Millrose Games will be at Armory

Deresse Mekonnen of Ethiopia celebrates after beating American Bernard Lagat in the Wanamaker Mile at the 2011 Millrose Games. (Jan. 28, 2011) Credit: AP
Just because Saturday night's Wanamaker Mile will be contested over eight laps, instead of the 11 it covered for almost a century, doesn't mean track and field's marquee race has been shortened. It just means that, for the 105th running of the Millrose Games, a lot of geography has changed.
After 97 consecutive years at Madison Square Garden -- far longer than either the Rangers and Knicks have appeared there -- the Millrose is moving to the Armory at 168th Street and Broadway, where the track is larger and the seating capacity dramatically smaller, just over 5,000.
The new location is yet another sign of the sport's declining visibility on the spectator sports calendar, after a decade of dwindling crowds at the Garden. Yet Norb Sander, executive director of the Armory Foundation and the major force in the move, is convinced that the "electric environment" of the new venue and the meet's impressive field of elite athletes provide the best hope of saving indoor track.
Enough world and Olympic champions have signed up for the new Millrose to please the stopwatch and tape-measure crowd. And, in fact, with the steady disappearance of indoor meets in basketball/hockey arenas and the move toward larger fieldhouses (with fewer seats), most top runners have almost no experience on the tight, old 11-lap tracks.
An exception is Bernard Lagat, eight times the Wanamaker champ who Saturday night has moved up to the 5,000 meters to take a shot at the American indoor record of 13:11.44.

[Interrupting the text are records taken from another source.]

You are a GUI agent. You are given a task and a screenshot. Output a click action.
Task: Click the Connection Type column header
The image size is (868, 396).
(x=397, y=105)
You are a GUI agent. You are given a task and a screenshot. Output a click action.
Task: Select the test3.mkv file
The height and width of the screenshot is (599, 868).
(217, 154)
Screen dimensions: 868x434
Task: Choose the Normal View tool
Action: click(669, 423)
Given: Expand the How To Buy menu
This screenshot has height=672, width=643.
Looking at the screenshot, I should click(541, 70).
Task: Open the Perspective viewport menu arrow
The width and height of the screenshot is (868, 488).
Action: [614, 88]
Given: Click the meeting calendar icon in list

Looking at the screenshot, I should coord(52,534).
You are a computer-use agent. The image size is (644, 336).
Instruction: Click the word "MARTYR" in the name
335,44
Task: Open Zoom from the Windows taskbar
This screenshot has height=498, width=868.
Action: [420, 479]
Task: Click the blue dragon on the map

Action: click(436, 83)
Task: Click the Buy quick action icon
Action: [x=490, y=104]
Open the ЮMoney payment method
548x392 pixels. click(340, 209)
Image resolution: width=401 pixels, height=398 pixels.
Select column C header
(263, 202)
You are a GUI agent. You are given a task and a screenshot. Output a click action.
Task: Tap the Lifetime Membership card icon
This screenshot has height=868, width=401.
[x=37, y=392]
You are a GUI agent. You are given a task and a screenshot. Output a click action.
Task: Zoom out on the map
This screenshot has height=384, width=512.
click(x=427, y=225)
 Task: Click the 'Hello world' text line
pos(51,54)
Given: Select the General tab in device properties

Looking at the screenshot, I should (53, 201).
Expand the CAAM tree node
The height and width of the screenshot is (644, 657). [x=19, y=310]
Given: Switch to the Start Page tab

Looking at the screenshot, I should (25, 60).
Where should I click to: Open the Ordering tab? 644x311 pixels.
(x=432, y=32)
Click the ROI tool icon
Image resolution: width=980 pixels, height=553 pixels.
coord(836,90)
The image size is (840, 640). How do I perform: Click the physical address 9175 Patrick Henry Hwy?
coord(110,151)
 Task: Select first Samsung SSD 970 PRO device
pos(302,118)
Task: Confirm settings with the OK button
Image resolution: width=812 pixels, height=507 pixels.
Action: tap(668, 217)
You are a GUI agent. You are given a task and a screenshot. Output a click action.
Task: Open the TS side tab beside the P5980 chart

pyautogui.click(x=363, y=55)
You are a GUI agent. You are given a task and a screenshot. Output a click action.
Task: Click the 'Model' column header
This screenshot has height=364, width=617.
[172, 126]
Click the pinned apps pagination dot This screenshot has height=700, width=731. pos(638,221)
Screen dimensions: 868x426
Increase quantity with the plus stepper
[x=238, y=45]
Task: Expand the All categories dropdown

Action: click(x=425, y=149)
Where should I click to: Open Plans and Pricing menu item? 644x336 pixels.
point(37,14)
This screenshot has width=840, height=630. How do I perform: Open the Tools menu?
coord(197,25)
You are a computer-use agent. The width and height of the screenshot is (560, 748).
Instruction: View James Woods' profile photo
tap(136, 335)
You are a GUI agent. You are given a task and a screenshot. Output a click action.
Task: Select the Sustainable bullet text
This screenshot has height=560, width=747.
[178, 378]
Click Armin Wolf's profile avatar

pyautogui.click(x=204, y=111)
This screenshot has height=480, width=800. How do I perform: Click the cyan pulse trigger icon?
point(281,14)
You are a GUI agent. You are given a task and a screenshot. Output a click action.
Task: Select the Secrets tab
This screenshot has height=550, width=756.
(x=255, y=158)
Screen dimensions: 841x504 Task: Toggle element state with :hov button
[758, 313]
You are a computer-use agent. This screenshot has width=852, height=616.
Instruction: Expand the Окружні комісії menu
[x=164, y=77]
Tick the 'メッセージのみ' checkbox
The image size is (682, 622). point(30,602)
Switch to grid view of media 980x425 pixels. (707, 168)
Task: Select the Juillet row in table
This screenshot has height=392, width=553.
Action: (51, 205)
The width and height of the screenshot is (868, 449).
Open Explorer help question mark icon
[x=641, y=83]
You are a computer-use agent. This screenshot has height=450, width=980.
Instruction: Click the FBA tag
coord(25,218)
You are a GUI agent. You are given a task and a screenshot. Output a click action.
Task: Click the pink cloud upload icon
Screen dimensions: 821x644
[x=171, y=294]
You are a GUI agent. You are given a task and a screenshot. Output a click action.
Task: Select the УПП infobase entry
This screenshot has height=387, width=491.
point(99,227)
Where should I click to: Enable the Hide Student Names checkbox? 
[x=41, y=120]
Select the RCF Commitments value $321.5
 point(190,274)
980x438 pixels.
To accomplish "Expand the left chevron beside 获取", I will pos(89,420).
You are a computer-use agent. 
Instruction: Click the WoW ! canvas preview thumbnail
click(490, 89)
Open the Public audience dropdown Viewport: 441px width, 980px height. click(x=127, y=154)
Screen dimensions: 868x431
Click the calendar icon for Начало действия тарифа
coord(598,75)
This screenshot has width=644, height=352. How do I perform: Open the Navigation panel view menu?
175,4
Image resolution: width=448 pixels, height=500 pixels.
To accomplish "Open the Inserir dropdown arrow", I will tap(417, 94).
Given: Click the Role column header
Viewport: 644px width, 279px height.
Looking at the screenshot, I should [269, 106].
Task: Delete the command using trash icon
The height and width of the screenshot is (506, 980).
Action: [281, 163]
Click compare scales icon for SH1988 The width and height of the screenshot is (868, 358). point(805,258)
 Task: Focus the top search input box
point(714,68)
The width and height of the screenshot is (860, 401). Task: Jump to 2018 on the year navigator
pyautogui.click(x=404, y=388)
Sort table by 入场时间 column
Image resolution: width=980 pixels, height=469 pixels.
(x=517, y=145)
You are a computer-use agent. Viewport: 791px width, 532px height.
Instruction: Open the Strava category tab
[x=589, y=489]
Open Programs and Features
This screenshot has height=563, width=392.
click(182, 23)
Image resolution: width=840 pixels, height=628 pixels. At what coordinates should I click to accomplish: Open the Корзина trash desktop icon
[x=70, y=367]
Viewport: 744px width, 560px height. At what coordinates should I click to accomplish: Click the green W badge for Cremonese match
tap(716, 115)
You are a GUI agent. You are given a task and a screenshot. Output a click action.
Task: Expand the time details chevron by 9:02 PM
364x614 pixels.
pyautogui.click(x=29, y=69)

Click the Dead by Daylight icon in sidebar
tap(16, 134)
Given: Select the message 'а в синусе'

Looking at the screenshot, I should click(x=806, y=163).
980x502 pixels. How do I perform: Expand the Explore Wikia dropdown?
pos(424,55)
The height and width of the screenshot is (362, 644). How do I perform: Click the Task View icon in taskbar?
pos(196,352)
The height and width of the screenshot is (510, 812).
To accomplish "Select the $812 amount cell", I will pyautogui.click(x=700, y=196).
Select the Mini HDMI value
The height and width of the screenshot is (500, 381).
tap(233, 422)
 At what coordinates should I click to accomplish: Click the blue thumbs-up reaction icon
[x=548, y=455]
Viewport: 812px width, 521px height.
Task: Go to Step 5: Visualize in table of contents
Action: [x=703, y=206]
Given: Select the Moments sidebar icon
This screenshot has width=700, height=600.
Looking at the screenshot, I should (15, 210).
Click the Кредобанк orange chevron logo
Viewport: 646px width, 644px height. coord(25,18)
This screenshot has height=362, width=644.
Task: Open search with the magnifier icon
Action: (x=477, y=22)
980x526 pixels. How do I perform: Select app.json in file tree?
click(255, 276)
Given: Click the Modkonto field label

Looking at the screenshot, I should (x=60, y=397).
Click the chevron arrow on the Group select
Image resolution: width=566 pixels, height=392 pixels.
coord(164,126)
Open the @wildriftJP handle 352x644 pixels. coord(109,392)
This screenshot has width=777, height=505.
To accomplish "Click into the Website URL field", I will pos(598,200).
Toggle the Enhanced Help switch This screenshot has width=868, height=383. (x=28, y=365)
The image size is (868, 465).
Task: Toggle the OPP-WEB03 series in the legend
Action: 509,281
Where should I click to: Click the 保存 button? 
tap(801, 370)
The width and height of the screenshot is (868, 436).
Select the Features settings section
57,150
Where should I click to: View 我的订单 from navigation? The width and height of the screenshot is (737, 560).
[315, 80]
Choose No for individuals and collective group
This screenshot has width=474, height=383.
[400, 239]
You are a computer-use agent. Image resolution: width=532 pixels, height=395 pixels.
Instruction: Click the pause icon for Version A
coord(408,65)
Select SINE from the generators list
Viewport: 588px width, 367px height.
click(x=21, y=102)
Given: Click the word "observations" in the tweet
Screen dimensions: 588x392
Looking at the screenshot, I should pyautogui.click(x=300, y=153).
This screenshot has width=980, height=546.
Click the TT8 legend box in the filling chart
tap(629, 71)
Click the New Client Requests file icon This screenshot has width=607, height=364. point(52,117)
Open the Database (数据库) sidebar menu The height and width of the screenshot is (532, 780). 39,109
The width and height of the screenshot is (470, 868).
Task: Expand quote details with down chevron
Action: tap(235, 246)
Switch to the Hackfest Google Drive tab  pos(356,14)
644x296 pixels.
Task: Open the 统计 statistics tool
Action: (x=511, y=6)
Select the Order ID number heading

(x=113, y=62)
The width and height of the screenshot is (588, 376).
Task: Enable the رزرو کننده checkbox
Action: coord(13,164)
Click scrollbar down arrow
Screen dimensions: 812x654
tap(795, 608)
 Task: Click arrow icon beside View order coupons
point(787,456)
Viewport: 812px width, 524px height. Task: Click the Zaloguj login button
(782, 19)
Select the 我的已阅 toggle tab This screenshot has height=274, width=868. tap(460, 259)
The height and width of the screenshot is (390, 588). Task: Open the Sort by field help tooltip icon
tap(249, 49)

"I think it's going to be great," Lagat said of the meet's relocation. "Change is always necessary. So far, so good. I feel excited we'll have a good race in the 5,000 meters, and all these athletes have come, an indication that the Millrose Games' move to the Armory is going to be a great one."
Besides Lagat, the 2009 world champion at both the 1,500 and 3,000 meters, Saturday night's fields include 2009 world 400-meter champ Sonya Richards Ross (who is hoping for "a great couple of weeks for the Rosses" after her husband, Aaron, helped the Giants to their Super Bowl victory); American hurdlers record-holder David Oliver, Olympic 400 gold medalist LaShawn Merritt; world high jump champion Jesse Williams and reigning U.S. mile champion Jenny Simpson.
Both the major-league prices from Millrose's Garden days -- top tickets went for $140 and $95 -- and the budget for stocking the field, $500,000 -- have stayed the same, even as Sander continues to seek a naming-rights sponsor.
Meanwhile, with the London Olympics on the horizon this summer, "This is the first peek the athletes and all of you get to see where our training is going," Simpson said. And fast.
105TH MILLROSE GAMES
When: Saturday, first event, 4 p.m.; first professional event, 6:06; final event (Wanamaker Mile), 9:50.
Where: The Armory, 168th Street & Broadway, Manhattan.
Who: Elite international athletes include Olympians Bernard Lagat (5,000 meters), Jennifer Simpson (1,500), Sanya Ricards Ross (400), David Oliver (hurdles), LaShawn Merritt (500), world championship bronze medalist Matt Centrowitz (mile), world's No. 1 pole vaulter Jenn Suhr.